だからこそ、決定業者とは早めにスケジュールを組み込み、機器の注文やインターネットの申し込みなどを済ませておく必要があるのです。

 

業者からの質問にはできる限り早く回答をする

機器の注文やインターネット開通への申し込みは、結構シビアな一面があります。

在庫や人員確保のタイミングを誤ると、希望の日取りが後回しになってしまう可能性もあります。

業者にとってはこのコントロールが最も難しく、この手の手配に馴れた人でも困難を極めます。

施主からの回答が起因で工期に遅れが出ても、業者を責める事はできません。

業者の質問には早目に回答するのが、自分たちのためになると考えておくことも重要です。

 

こっちは素人なのでわからないことは業者にどんどん質問しよう!

悪い質問は、物事に殆どの影響を与えませんが、良い質問は、物事に対して良い結果をもたらします。

施主と業者にとって、お互いの意思疎通の場面で「気付き」をもたらしてくれ、認識のすりあわせが出来ます。

逆に「本当は、こうだったらよかったのに」という後悔の原因は、こういったセッションを怠ったことであるという可能性があります。

また素人が質問してプロが返答するのですから、業者の技術面を量る良いきっかけとなります。

LAN施工に携わる立場として、勉強になります。また業者の回答に対して「本当にそうであるか」という裏づけの調査も出来ます。
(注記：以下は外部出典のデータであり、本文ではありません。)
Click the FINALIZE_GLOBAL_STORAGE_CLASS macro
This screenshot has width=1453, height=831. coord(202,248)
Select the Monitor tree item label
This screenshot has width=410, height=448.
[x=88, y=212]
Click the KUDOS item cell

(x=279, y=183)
こういった後戻りができないプロジェクトになると「無知が罪」になることだって、十分にありえます。業者にはどんどん質問し、その裏づけを取っておくことが賢いやり方です。

 

決裁者の許可を迅速に取るようにする

LAN配線を計画する上で、上司や社長などの決裁者の判断を常に確認しておくことは非常に重要なことです。
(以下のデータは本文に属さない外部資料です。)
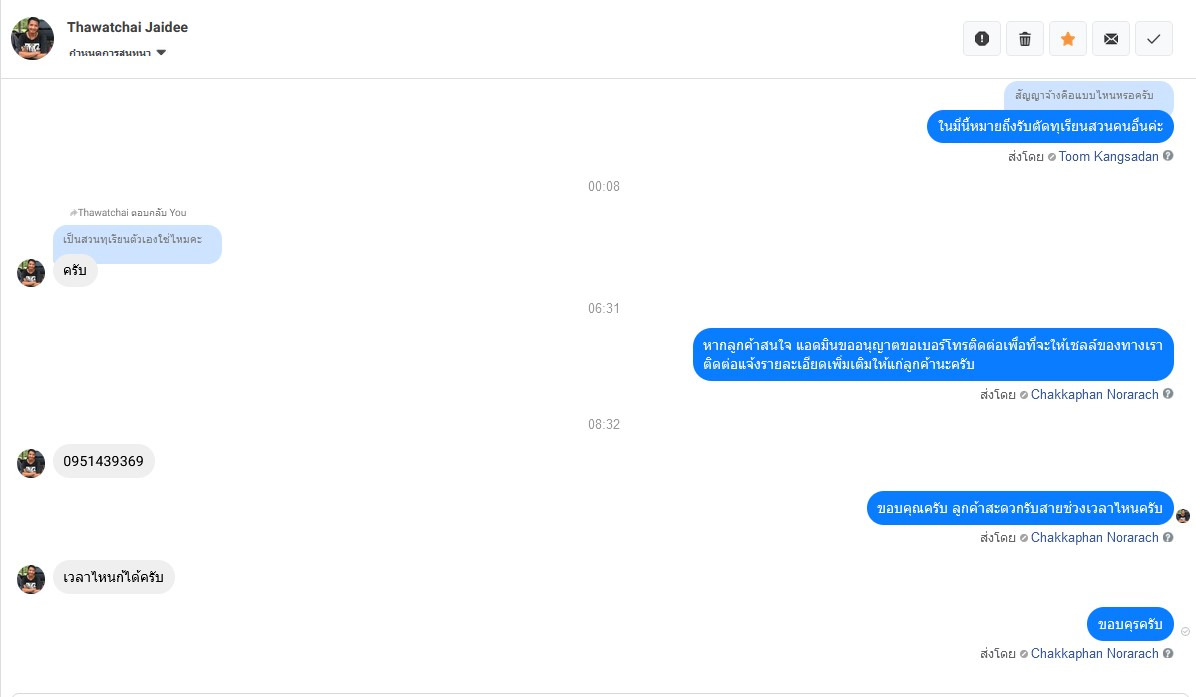Click the Thawatchai Jaidee name heading
Image resolution: width=1196 pixels, height=697 pixels.
point(127,27)
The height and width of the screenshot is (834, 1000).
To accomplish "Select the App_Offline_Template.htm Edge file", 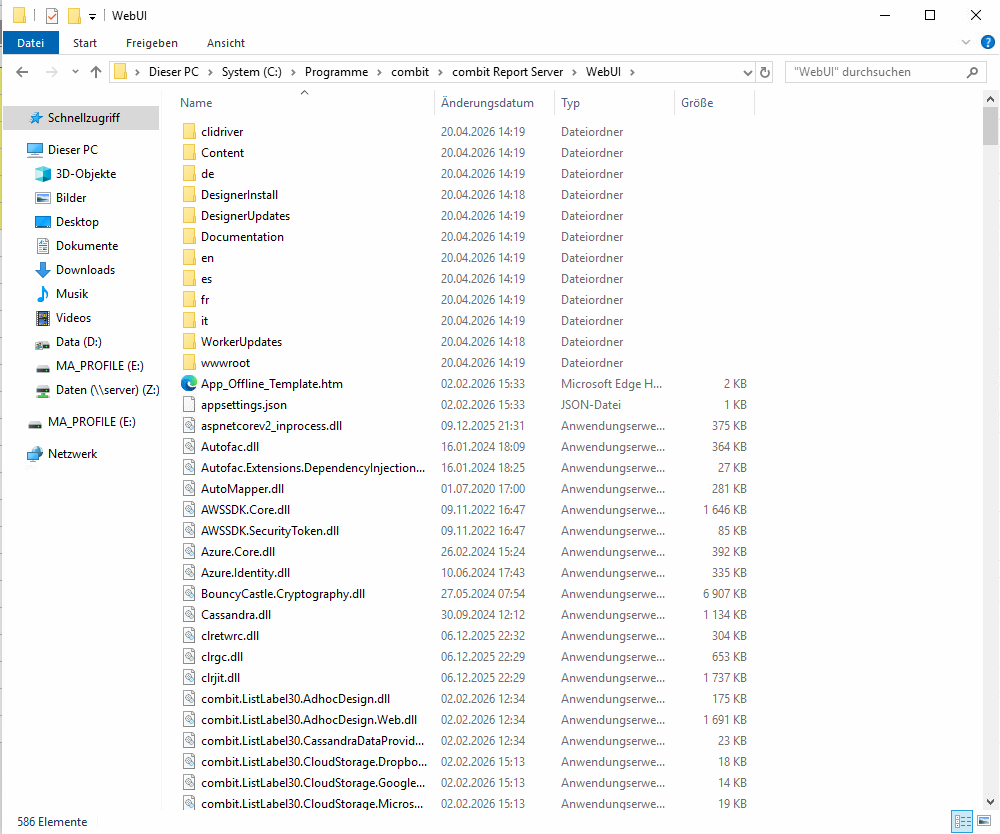I will click(271, 384).
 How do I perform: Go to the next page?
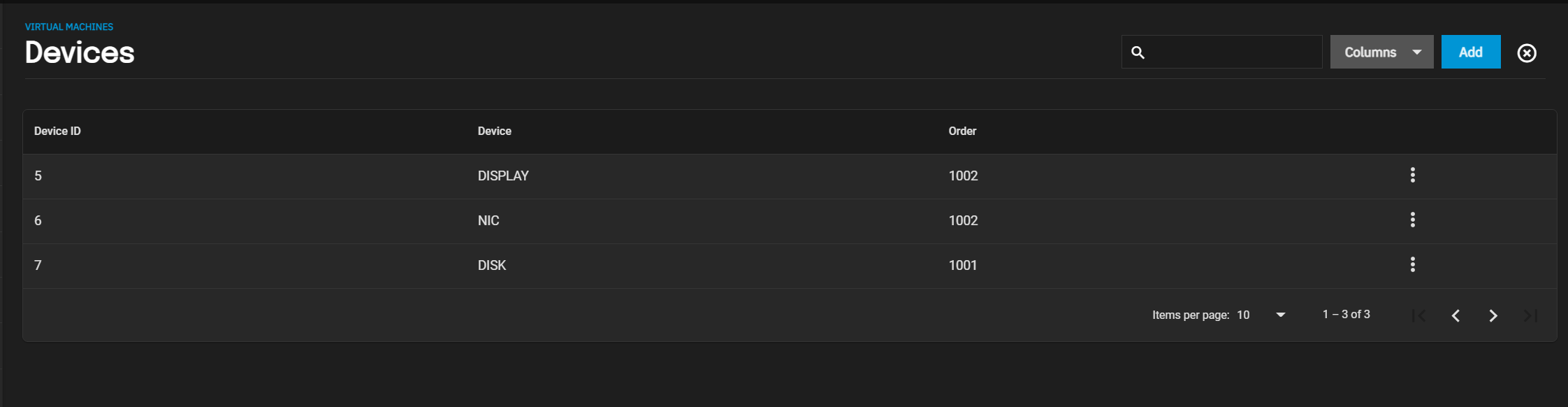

折角、施工業者の選定に至ったのに、注文書を貰っておいて「やっぱりダメでした」なんていってしまうと、今後の信用に差し障ります。まず、選定した施工業者は二度と見積もりすらしてくれません。

コロコロと考えを変えるような決裁者は特に注意が必要ですが、自分自身が「上の人と連携をとれているか」という業者の目も大切な要素です。

物事を円滑に進めるためにも、決裁者と連携をとり、常日頃から「興味を失わないように」しておくことが重要です。

 

まとめ

以上のように、LAN工事は注文から工事完了まで3ヶ月と考え、様々なセッションや認識あわせをしておく必要があります。

「自分たちが客なのに、そんなに煩雑に動く必要があるのか」と思ってしまうのかもしれませんが、LAN施工の業者は、ビジネスパートナーであると捉えて接したほうが良いかもしれません。

彼らの施工や助言は、毒にも薬にもなりますが、良い結果をもたらすかどうかは、あなたのセッションにかかっているのです。